====== TEXTO FORNECIDO

Da redação
A pesquisa Genial/Quaest divulgada em abril aponta que a disputa eleitoral no Brasil depende não só da liderança nas pesquisas, mas da capacidade dos candidatos de crescer e driblar altas taxas de rejeição, em um cenário de forte polarização.
Segundo o levantamento, o conhecimento do candidato é o primeiro filtro essencial: o presidente Lula (PT) é conhecido por 98% dos eleitores, enquanto o senador Flavio Bolsonaro (PL) alcança 91%. Outros nomes, como Romeu Zema (Novo) e Ronaldo Caiado (PSD), governadores de Minas Gerais e Goiás respectivamente, são conhecidos por cerca da metade do eleitorado, e alguns candidatos têm mais de 60% de desconhecimento.
O desafio para candidaturas alternativas é a baixa visibilidade. Em contraste, figuras já consolidadas enfrentam o limite imposto pela alta rejeição. “Num cenário de alta polarização e limites bem definidos, vence quem consegue crescer nos indecisos”, aponta o levantamento. Com mais pessoas afirmando que rejeitariam do que votariam nos principais nomes testados, o potencial de voto e a rejeição tornam-se determinantes para o crescimento de qualquer candidatura.
O resultado mostra que o ambiente eleitoral é restritivo: mesmo candidatos bem conhecidos acumulam rejeição elevada, reduzindo o espaço para ampliar seu eleitorado. Assim, segundo a análise, eleições são vencidas com menos rejeição que o adversário e potencial real de conquistar indecisos, mais do que com o apoio já consolidado.
A pesquisa destaca três fatores centrais para o sucesso eleitoral: nível de conhecimento, potencial de voto e grau de rejeição, que passam a limitar ou impulsionar cada candidatura na corrida presidencial.

============
====== DADOS FORNECIDOS

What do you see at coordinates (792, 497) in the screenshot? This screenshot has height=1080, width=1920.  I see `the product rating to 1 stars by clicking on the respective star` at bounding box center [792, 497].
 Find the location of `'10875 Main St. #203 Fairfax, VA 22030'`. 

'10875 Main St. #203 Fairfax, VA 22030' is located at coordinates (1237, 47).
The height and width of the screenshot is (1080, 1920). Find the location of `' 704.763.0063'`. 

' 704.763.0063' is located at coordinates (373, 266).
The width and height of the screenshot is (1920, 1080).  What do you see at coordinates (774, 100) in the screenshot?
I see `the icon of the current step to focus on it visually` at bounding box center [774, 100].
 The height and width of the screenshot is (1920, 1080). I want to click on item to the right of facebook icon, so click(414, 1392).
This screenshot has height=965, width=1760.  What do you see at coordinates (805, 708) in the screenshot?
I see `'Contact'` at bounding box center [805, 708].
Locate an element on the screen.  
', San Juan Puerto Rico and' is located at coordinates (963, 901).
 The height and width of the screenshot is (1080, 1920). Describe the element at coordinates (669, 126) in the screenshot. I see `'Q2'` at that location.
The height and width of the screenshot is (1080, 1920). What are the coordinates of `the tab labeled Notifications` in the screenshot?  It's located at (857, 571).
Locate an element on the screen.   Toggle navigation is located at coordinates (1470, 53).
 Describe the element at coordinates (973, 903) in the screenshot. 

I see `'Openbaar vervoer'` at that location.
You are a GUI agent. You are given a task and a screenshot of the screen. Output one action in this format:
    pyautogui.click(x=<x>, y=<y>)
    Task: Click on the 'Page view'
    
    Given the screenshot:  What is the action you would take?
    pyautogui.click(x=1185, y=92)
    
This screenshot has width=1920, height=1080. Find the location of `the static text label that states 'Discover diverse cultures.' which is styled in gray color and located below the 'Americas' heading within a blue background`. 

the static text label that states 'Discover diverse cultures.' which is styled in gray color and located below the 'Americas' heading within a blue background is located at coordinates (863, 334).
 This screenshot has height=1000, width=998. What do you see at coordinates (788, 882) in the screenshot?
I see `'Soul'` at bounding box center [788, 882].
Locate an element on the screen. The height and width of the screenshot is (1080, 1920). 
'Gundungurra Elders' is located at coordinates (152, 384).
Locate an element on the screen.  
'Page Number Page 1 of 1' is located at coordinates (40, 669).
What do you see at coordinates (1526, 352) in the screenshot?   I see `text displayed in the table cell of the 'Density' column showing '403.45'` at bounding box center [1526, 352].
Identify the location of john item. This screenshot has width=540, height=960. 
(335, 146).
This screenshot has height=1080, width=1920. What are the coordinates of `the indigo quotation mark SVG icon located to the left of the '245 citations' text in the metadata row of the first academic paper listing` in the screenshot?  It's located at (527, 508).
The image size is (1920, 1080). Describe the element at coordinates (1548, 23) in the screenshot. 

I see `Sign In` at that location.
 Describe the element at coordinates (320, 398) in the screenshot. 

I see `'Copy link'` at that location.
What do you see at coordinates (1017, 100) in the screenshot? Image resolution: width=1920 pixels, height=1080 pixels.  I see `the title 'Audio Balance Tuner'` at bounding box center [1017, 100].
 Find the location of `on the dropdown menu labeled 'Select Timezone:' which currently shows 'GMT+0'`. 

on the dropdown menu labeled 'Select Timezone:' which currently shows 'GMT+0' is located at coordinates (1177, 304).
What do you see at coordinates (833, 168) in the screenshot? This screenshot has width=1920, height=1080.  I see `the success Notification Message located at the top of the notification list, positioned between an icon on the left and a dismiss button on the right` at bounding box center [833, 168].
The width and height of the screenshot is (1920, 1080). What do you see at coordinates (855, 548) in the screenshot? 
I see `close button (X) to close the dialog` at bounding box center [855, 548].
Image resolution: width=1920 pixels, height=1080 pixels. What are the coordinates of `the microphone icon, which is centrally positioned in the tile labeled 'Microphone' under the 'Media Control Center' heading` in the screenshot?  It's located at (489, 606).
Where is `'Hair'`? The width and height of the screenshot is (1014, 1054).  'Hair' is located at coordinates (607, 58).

============

ENUNCIADO:
Responda a estas perguntas sobre o texto da pesquisa Genial/Quaest:
1. Qual percentual dos eleitores conhece o presidente Lula?
2. Segundo o levantamento, quem vence num cenário de alta polarização e limites bem definidos?
3. Quais são os três fatores centrais para o sucesso eleitoral destacados pela pesquisa?
Os dados não têm relação com o texto.

RESPOSTA:
1. 98% dos eleitores.
2. Quem consegue crescer nos indecisos.
3. Nível de conhecimento, potencial de voto e grau de rejeição.